───── DOCUMENT EXTRACT
FIG. 5 is a schematic flowchart illustrating a data storage method for a relation network, according to some embodiments. The relation network includes a plurality of nodes and edges connecting the edges, and the edges include one or more edge data items and corresponding data values. The method can be performed by a computing device. The method is used to store the edges in the relation network in a non-volatile storage, and specifically includes the following step S510 to S550.
In step S510, a storage request is received.
The storage request is used to store a first edge using a first node as a starting node in the non-volatile storage, the first edge includes a first edge data item and a corresponding data value, and the data belong to data of the first edge. The first node is any node. There can be one or more first edge data items. The first edge can be stored after storage of the first node is completed, or can be stored in the storage together with the first node as requested.
The storage request can be obtained based on a user operation, can be sent by another device to the computing device, or can be sent by another module in the computing device to a CPU, or there can be any other possible method.
In step S520, the first edge is stored in the storage, and location information of the first edge is determined. This step can be performed based on an existing storage method. Details are omitted here for simplicity.
In step S530, one or more index blocks associated with the first node are obtained from the storage. When the first node is stored in the storage, the one or more index blocks associated with the first node can be established, and locations to be written of the one or more index blocks are recorded. The locations to be written are locations to be written in the storage. A quantity of index blocks can be set as needed.
After the one or more index blocks are established, the locations to be written of the one or more index blocks associated with the first node can be directly obtained from the storage as needed.
──────────
__GOALS__:
[a] Repeat the lines of the listing from the line containing "Where should I" through the last line of the listing, including both, and leave the pictures out.
[b] Go on with the excerpt on relation network data storage, starting after its final sentence.
The listing that follows has no connection to the excerpt on relation network data storage.
───── MATERIAL SUPPLIED
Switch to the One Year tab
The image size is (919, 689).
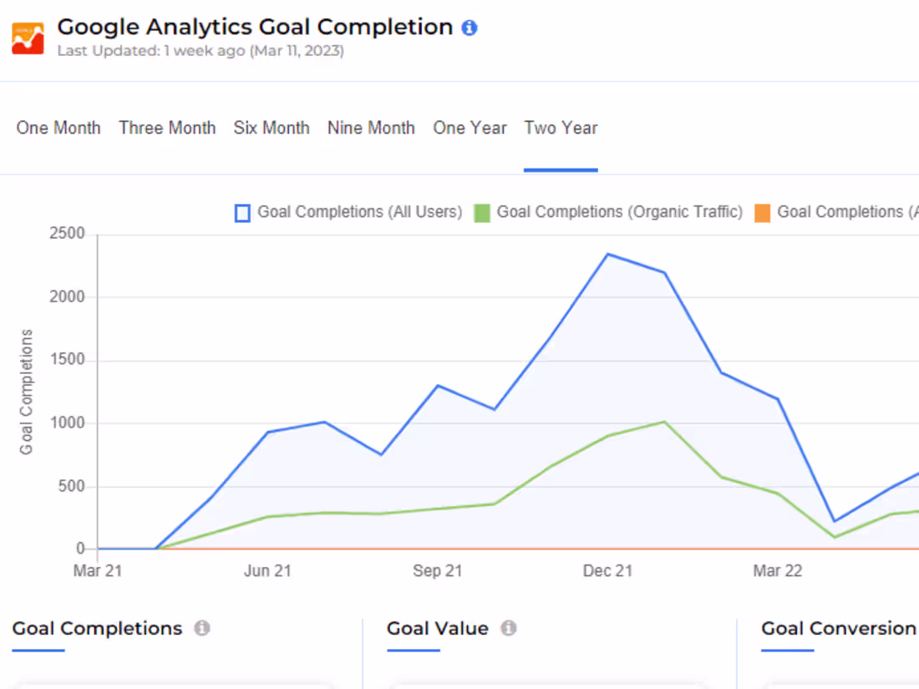470,128
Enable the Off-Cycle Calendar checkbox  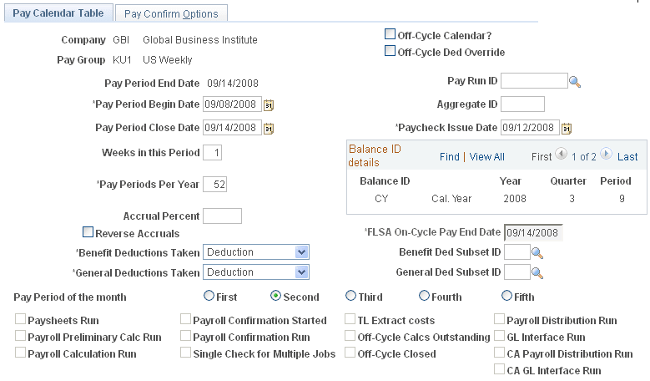point(390,35)
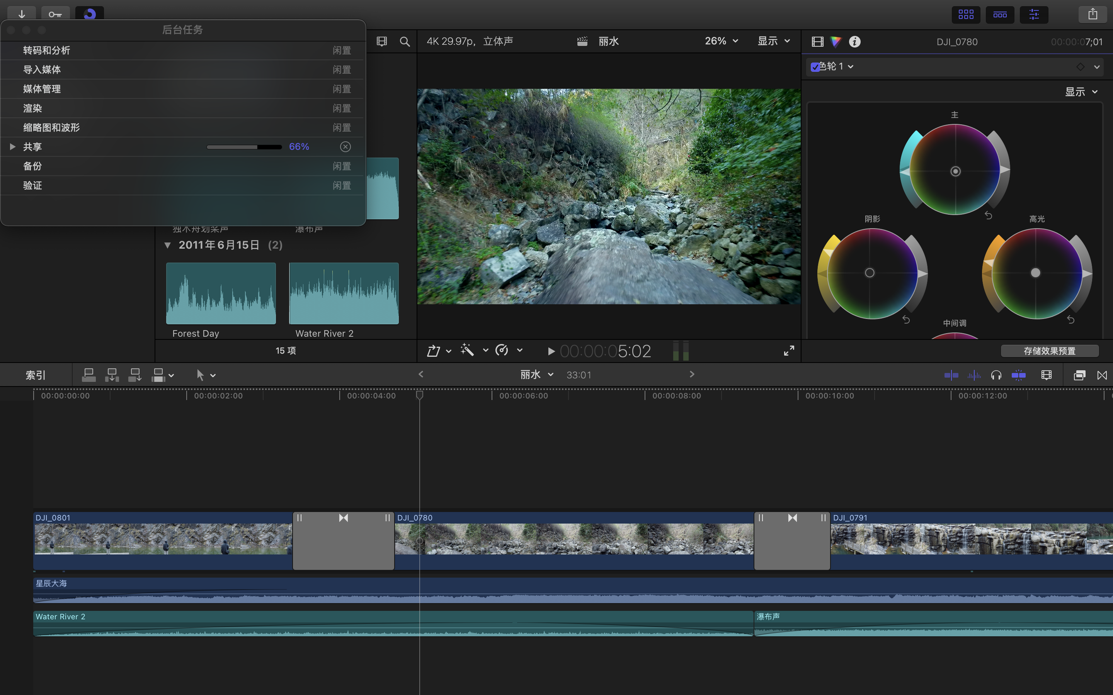Select the Forest Day audio thumbnail
Image resolution: width=1113 pixels, height=695 pixels.
pos(221,293)
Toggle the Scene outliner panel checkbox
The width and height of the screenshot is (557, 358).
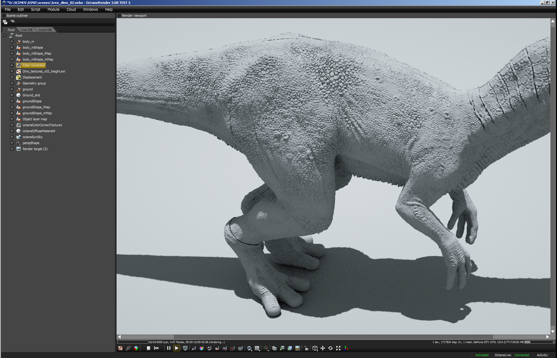pos(4,16)
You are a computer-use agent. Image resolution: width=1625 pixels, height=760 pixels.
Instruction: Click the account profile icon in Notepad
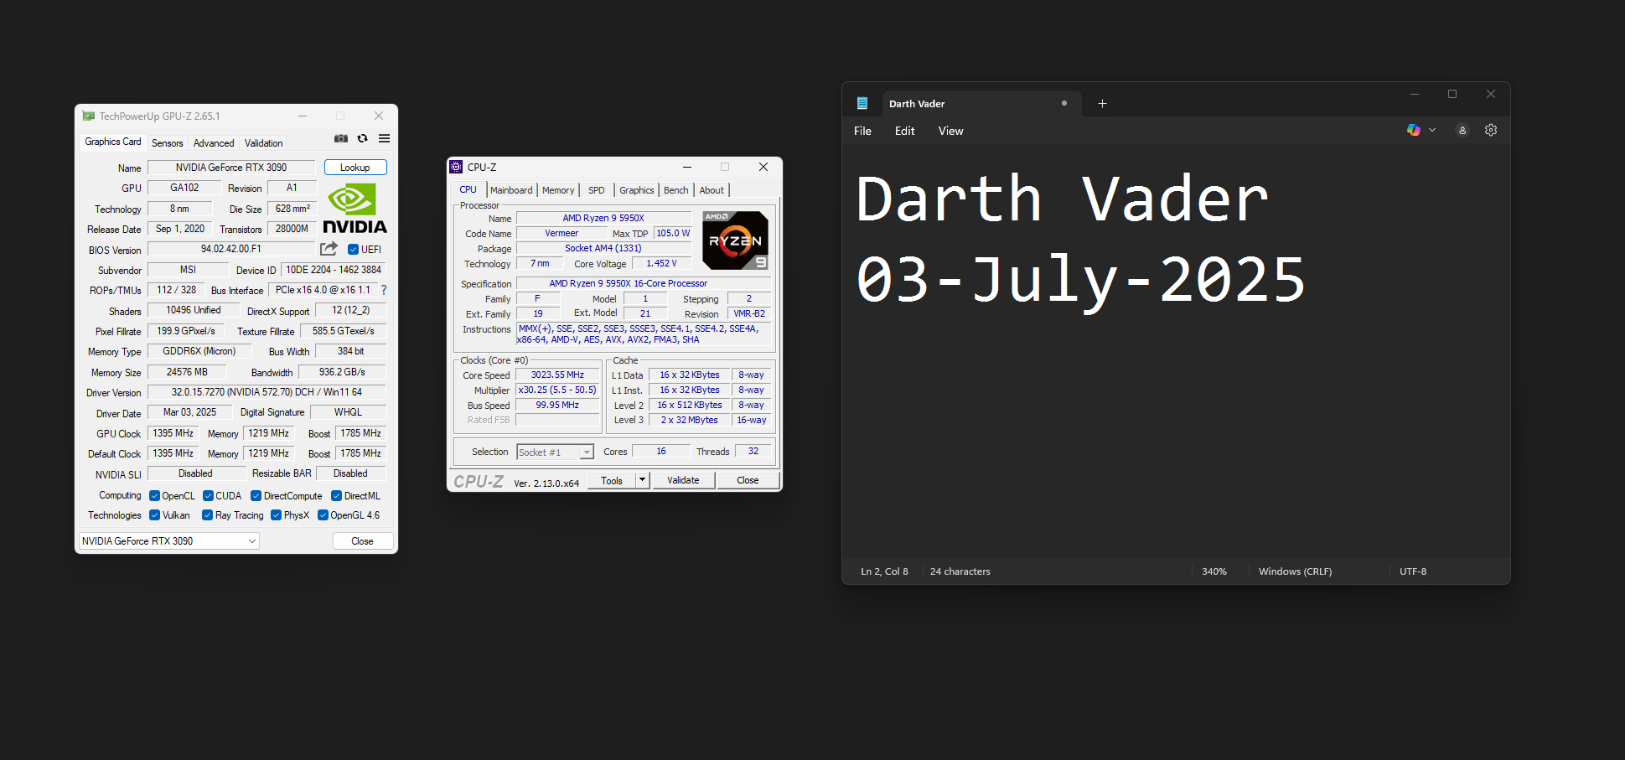(1462, 130)
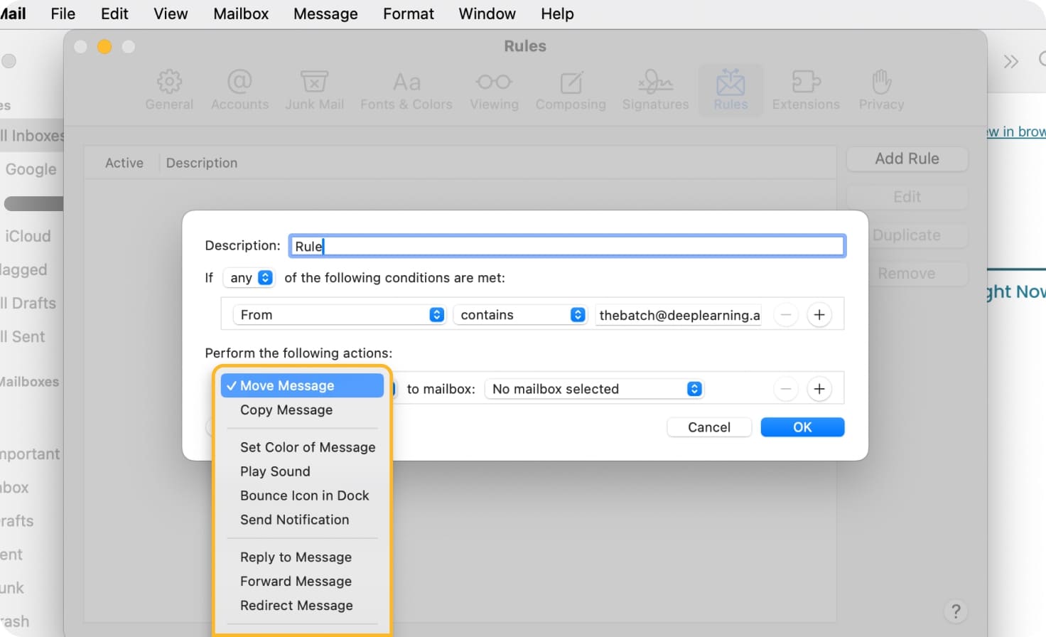Open the General preferences gear icon
The image size is (1046, 637).
(169, 88)
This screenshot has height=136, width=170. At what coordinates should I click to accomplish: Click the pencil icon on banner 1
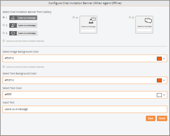click(13, 18)
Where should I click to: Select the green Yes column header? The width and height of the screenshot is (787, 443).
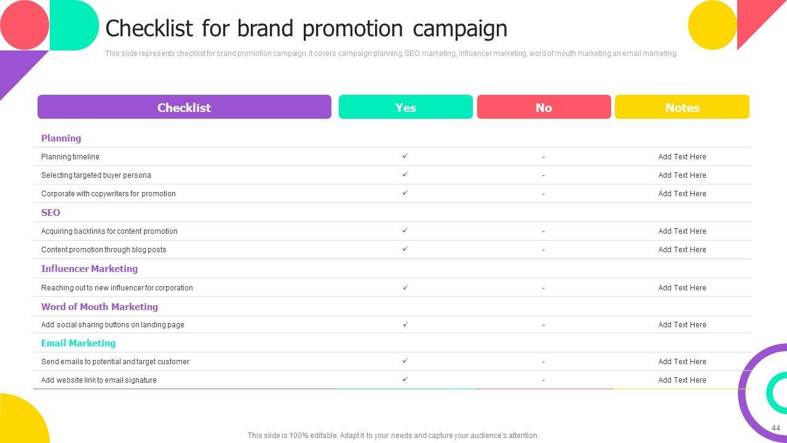click(406, 107)
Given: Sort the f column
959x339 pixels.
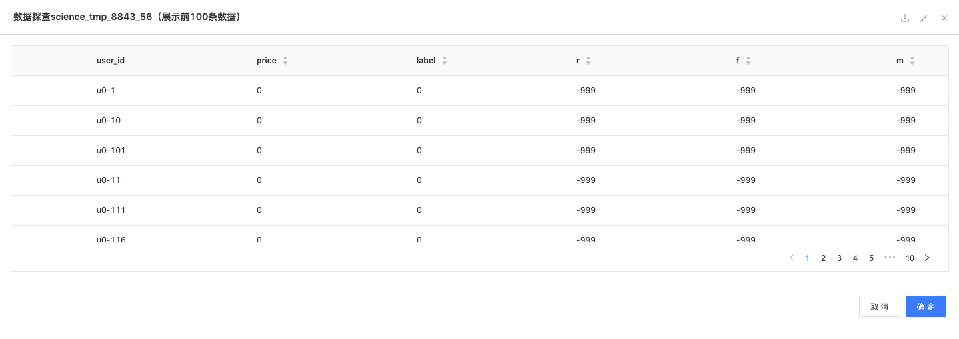Looking at the screenshot, I should (748, 61).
──────────
__ANSWERS BY TASK__:
[a]
Where should I click to: Select the green Yes column header? The width and height of the screenshot is (787, 443).
click(406, 107)
Given: Sort the f column
959x339 pixels.
Looking at the screenshot, I should (748, 61).

[b]
When nodes stored in the storage are stored based on hash values, the storage can be searched for the first node based on a hash value of the first node, and the locations to be written of the one or more index blocks associated with the first node can be obtained based on the identified first node. The locations to be written can be recorded in location information of the index blocks.
In step S540, a first index block corresponding to the first edge data item is determined from the one or more index blocks based on a correspondence between an index block and an edge data item.
When the locations to be written of the one or more index blocks are obtained in step S530, in step S540, a location to be written of the first index block corresponding to the first edge data item can be determined from the locations to be written of the one or more index blocks based on the correspondence between an index block and an edge data item.
In step S550, the data value of the first edge data item and the location information of the first edge are recorded in the first index block. Specifically, the data value of the first edge data item and the location information of the first edge can be recorded in the first index block based on the location to be written of the first index block.
When the relation network is stored in the above-mentioned storage based on a structure of a data layer, the storage request is used to store the first edge in a first data layer of the storage. The first data layer is any data layer, for example, can be an upper data layer or a lower data layer in the storage. The storage request can be generated when data in a memory layer need to be merged into a file layer, or can be generated when merging is performed from an upper data layer in the file layer into a lower data layer. Steps S520 to S550 can be performed for the first data layer.
In these implementations, in step S520, the first edge can be stored in the first data layer, and location information of the first edge in the first data layer can be determined. In step S530, the one or more index blocks associated with the first node are obtained from the first data layer.
In some implementations, data of the relation network stored in the storage can be stored in a form of a data file based on the structure of a data layer. In a data layer, data of nodes and edges can be stored in one or more data files (for example, bin files). Generally, in a data layer, a node and degree-1 edges of the node can be stored in a same data file. The above-mentioned storage request is used to store the first edge in a first data file of the first data layer, and the first data file can be any data file of the first data layer. Steps S520 to S550 can be performed for the first data file.
In these implementations, in step S520, the first edge can be stored in the first data file, and location information of the first edge in the first data file can be determined. In step S530, the one or more index blocks associated with the first node are obtained from the first data file.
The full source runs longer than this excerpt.